Elon Musk known as violent crime in San Francisco “horrific” and moved the workplaces of his social media enterprise X outside the city in 2024 due to security and enterprise issues. Different native tech firms have tried to handle their safety issues by partnering straight with cops.
Airbnb and Salesforce are amongst companies that for years have contracted San Francisco police to guard their workplaces regularly, in line with public data obtained by WIRED. Airbnb, for instance, spent roughly $428,443 for the presence of uniformed, armed officers in 2024, the latest 12 months for which full information was acquired. Salesforce shelled out about $727,907 by means of a safety vendor. The cost quantities haven’t been beforehand reported.
Salesforce employed police to guard its workplaces in San Francisco’s tallest construction, generally known as Salesforce Tower, in addition to a close-by constructing within the metropolis’s busy downtown space. It additionally spent almost $41,000 for officers at its TrailblazerDX 2024 convention hosted on the metropolis’s conference middle.

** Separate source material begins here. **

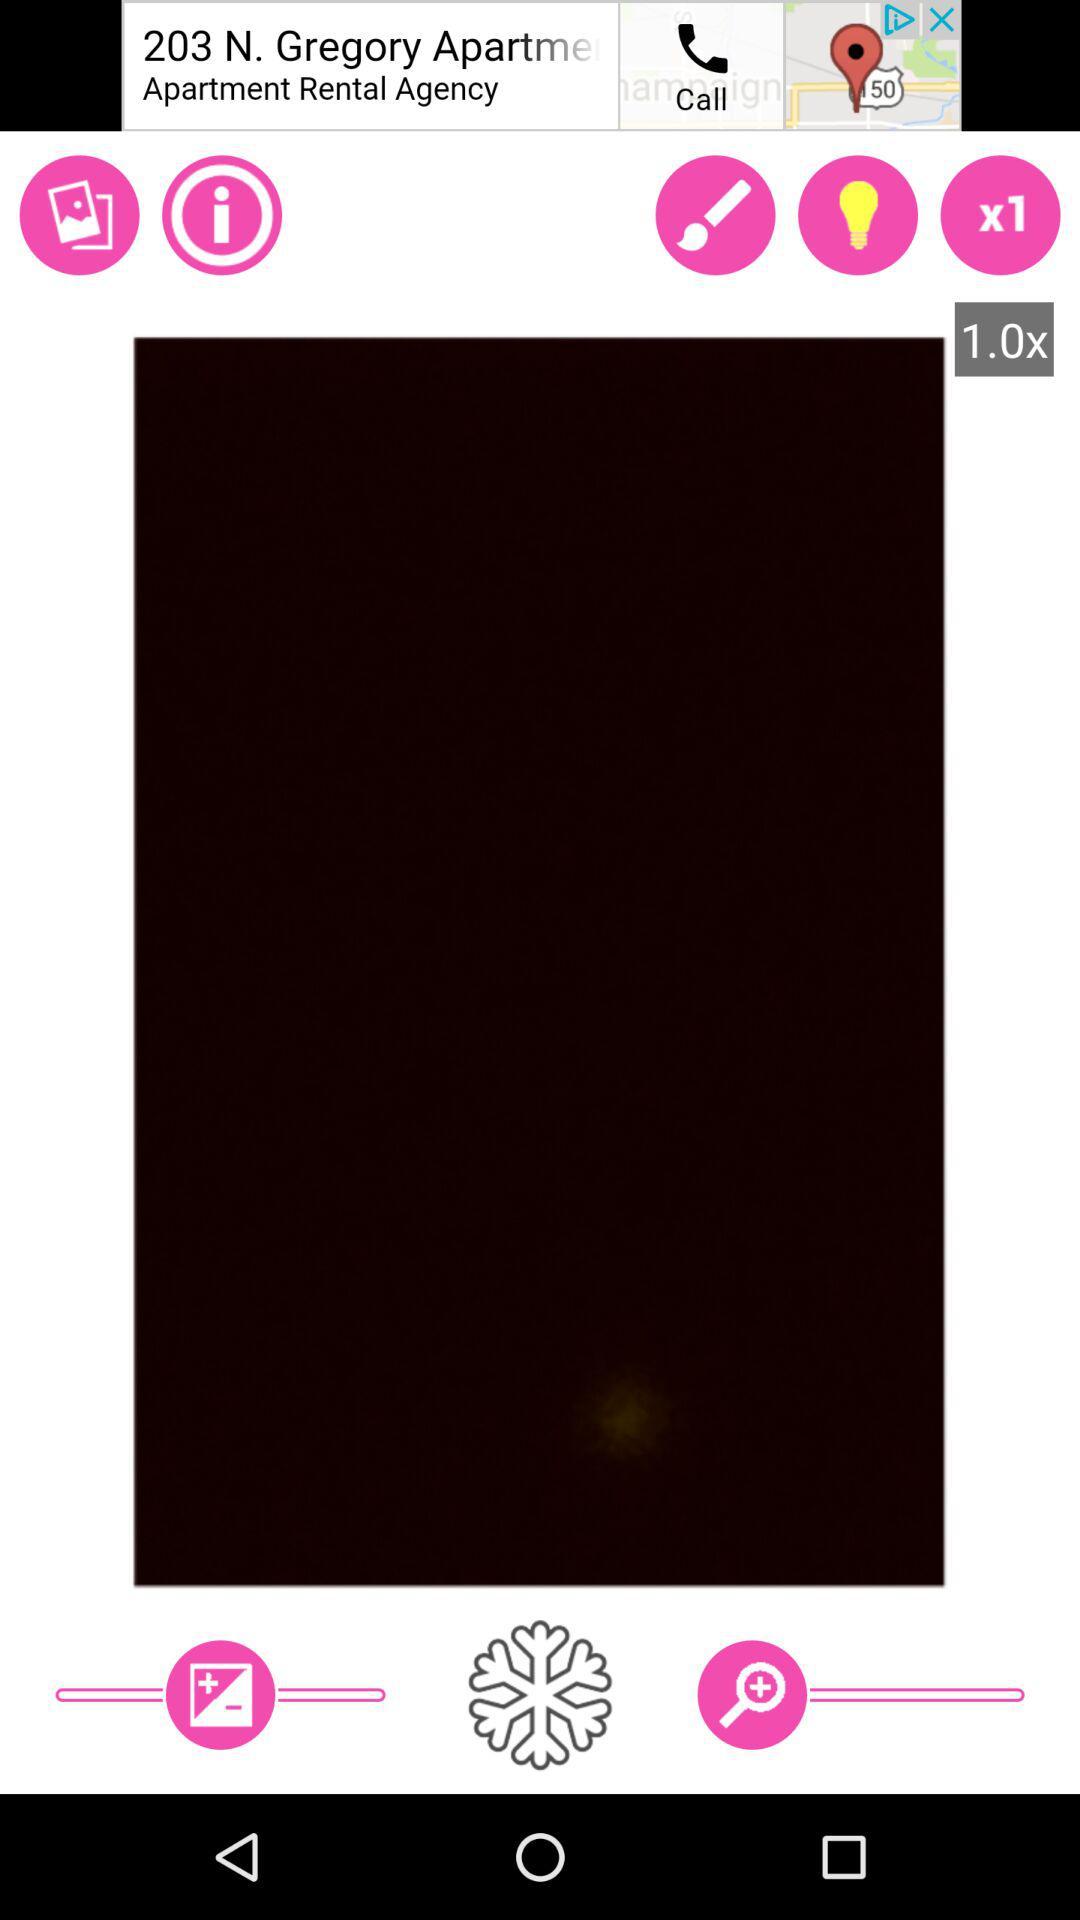 The height and width of the screenshot is (1920, 1080). I want to click on information, so click(222, 215).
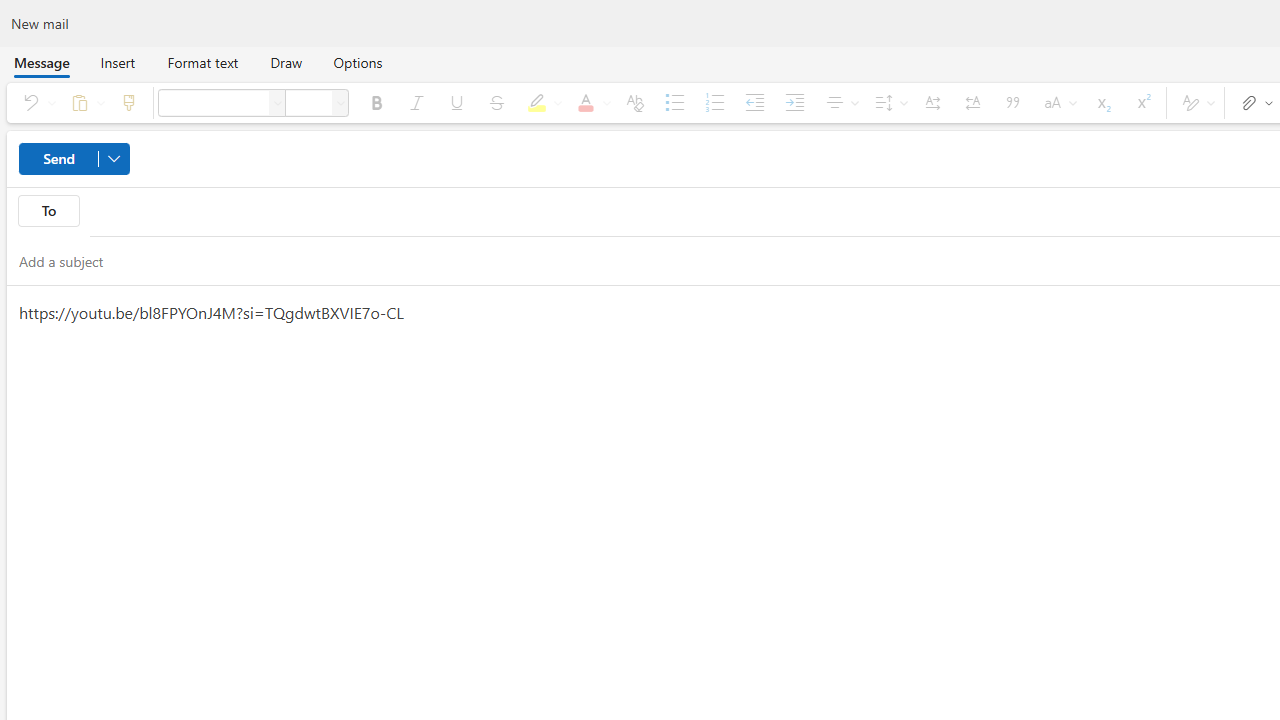 This screenshot has height=720, width=1280. Describe the element at coordinates (10, 11) in the screenshot. I see `'System'` at that location.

The safety practices of tech firms in San Francisco have acquired renewed consideration in latest weeks after a person allegedly threw a molotov cocktail towards the house of OpenAI CEO Sam Altman and tried to barge into the corporate’s headquarters by ramming a chair into the constructing’s glass doorways. Authorities allege the suspect wrote a doc criticizing AI applied sciences that outlined a objective to kill Altman and referenced the names of different AI executives. He’s going through state and federal prosecution however hasn’t entered formal pleas but.
OpenAI and Anthropic, the 2 main generative AI mannequin builders based mostly in San Francisco, haven’t been common clients of the town rent-a-cop program, in line with police spokesperson Allison Maxie.

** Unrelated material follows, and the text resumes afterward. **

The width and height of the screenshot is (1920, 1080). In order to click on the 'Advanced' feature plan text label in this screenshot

Salesforce, Anthropic, and Airbnb declined to remark. OpenAI didn’t reply to requests for remark.
The contracting program is thought domestically as 10B, which can be the section of the city code authorizing it. Any individual, firm, or group that needs further personnel or gear for “regulation enforcement functions” can request “such personnel to carry out such providers,” so long as the police chief indicators off on it first. Beneath the regulation, firms pay the identical hourly charges for officers that the town would, together with additional time. In early 2024, the speed for the standard officer was $135 an hour throughout the day, whereas a lieutenant fetched as much as almost $190 at night time, data present.
This system is usually utilized by organizations internet hosting live shows, occasions, and conferences, in addition to by sports activities groups that want extra safety. The most important spender in 2024 was the San Francisco Giants baseball group, with a invoice approaching $1.9 million. That 12 months, at the least 4 Nationwide Basketball Affiliation groups paid a collective sum of about $16,500 for police escorts.
A number of tech firms used this system on one-off bases in 2024. Information listing OpenAI as paying $813.43 for unspecified protection on the Asian Artwork Museum, Microsoft having a single invoice of $1,622.16, and Zoox working a tab of $838.43. Occasional or one-time clients in prior years have included Affirm, Cruise, Datadog, and Fanatics.
Zoox spokesperson Marisa Wiggam mentioned police protected a big offsite gathering for workers and that it’s open to utilizing this system once more if a necessity arises. Microsoft and Affirm declined to remark. The opposite firms didn’t reply to requests for remark.
This system has been used extra repeatedly by homes of worship, workplace constructing landlords, retail shops, and financial institution branches, together with Apple, Financial institution of America, Finest Purchase, Bloomingdale’s, Chase, Lululemon, and Sephora, data present. The agency Safety Trade Specialists paid over $1.2 million in 2024 for what police data described as protection at three Apple shops, making it the 12 months’s second-largest buyer.
An estimated 80 p.c of police departments throughout the nation enable moonlighting by officers informally or by means of formal insurance policies like San Francisco’s, in line with a survey from over a decade ago by Seth Stoughton, college director of the College of South Carolina’s Excellence in Policing & Public Security Program. Some cities have raised issues about the conflicts of interest and legal responsibility dangers posed by the preparations. However companies that let them say they profit group relations and officers’ wallets, Stoughton’s survey discovered.